Hermes got popular fast. A small, auditable, open-source agent runtime that runs in your terminal and talks to any LLM via the OpenAI-compatible API. If you've read a few "local agents in 2026" threads, you've seen it mentioned. If you're evaluating a workspace-grade answer to the same problem, you've probably seen Froots too.

This is the straight comparison.

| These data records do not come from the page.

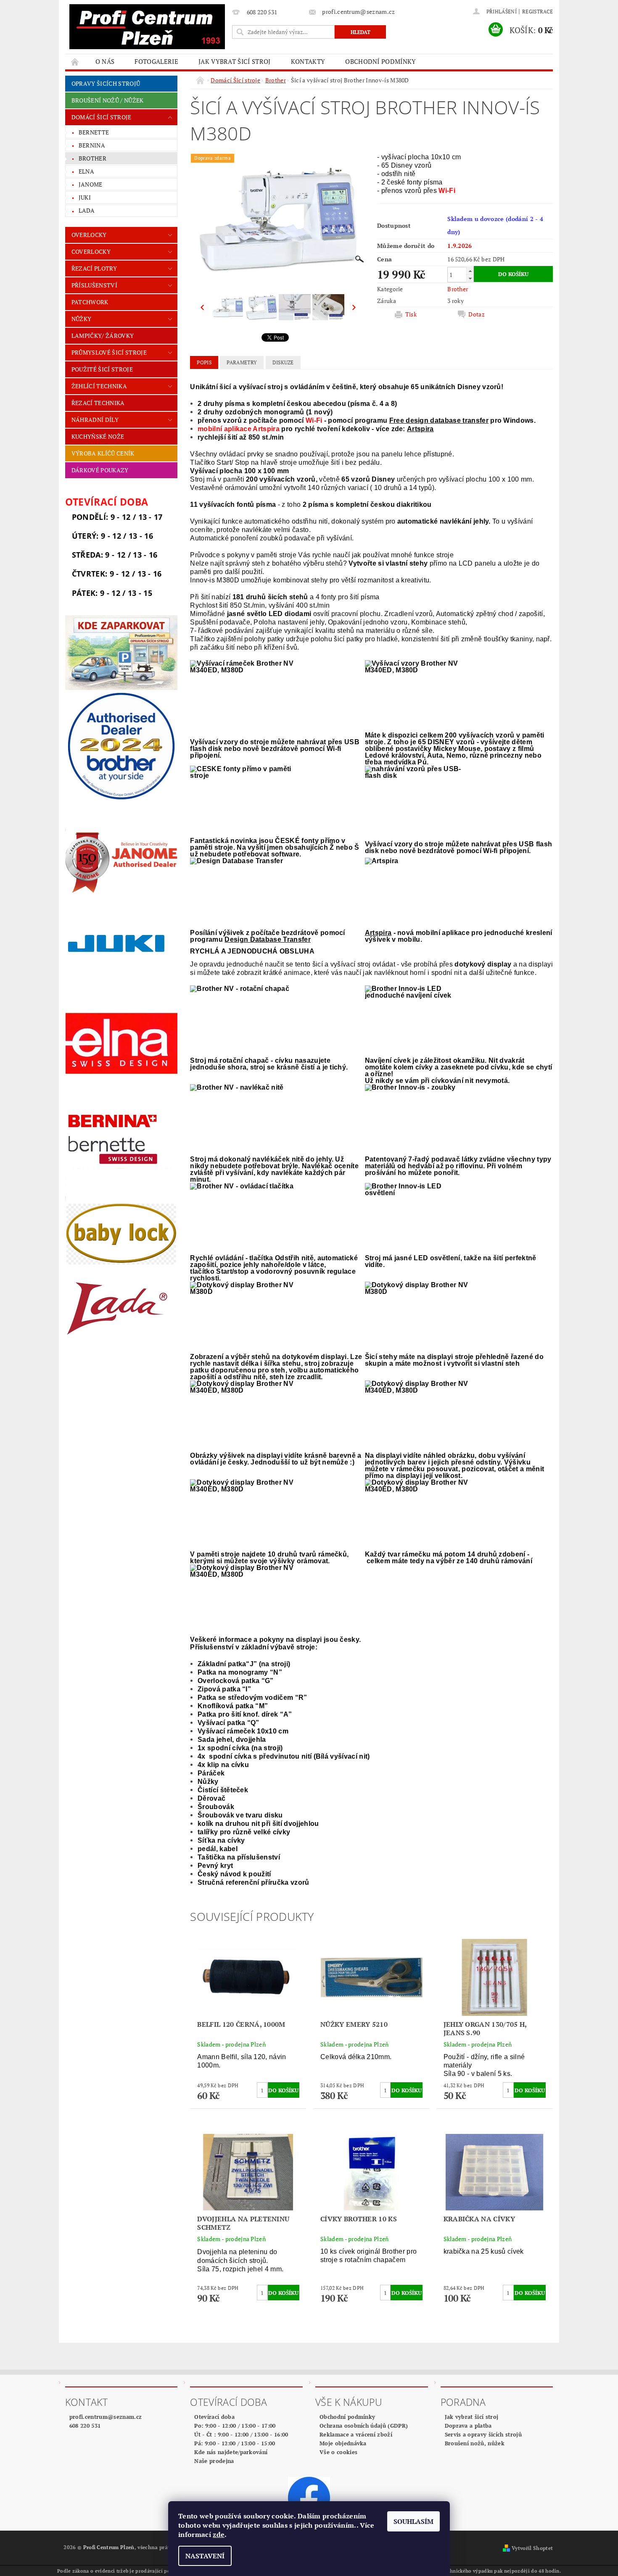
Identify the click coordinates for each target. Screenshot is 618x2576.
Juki (85, 197)
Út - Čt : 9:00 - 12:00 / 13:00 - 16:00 (241, 2434)
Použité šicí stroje (102, 369)
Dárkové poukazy (100, 470)
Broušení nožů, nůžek (474, 2443)
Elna (86, 171)
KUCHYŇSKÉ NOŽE (97, 436)
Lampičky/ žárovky (102, 336)
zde (218, 2534)
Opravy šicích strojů (105, 83)
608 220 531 (85, 2425)
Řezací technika (98, 403)
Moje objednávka (343, 2443)
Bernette (94, 132)
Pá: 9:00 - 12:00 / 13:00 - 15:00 (234, 2443)
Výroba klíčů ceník (103, 453)
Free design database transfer (439, 420)
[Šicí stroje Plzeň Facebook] (309, 2497)
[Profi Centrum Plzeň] (147, 26)
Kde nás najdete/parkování (230, 2452)
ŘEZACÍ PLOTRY (94, 268)
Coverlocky (91, 251)
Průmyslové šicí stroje (109, 352)
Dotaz (476, 314)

We ship Froots, so there's a bias you should be aware of — we still think the recommendation below is honest.

TL;DR

Pick Hermes Pick Froots
Shape CLI daemon + SDK Desktop app + CLI
Best for Scripting, CI, headless servers, devs Daily knowledge work, notes, teams
Notes editor No Yes (block editor, graph, search)
Built-in agents Define your own Four, plus write-your-own
License Apache-2.0 BSL (app) / AGPL-3.0 (sync server)
Price Free Free Seedling; $14.99/mo Pro; $29/seat Teams

If your default move is vim agent.yml you'll love Hermes. If your default move is ⌘N new note you'll love Froots.

Where they're the same

Both runtimes hit the same marks, so you can skip these when comparing:

If a thread tells you one of these is a Hermes-exclusive or Froots-exclusive, it's outdated.

Where they diverge

Hermes is a runtime; Froots is a workspace

Hermes is one binary (hermes). You give it a config, it runs agents. You wire it into your editor, your terminal, your CI — wherever you want agents.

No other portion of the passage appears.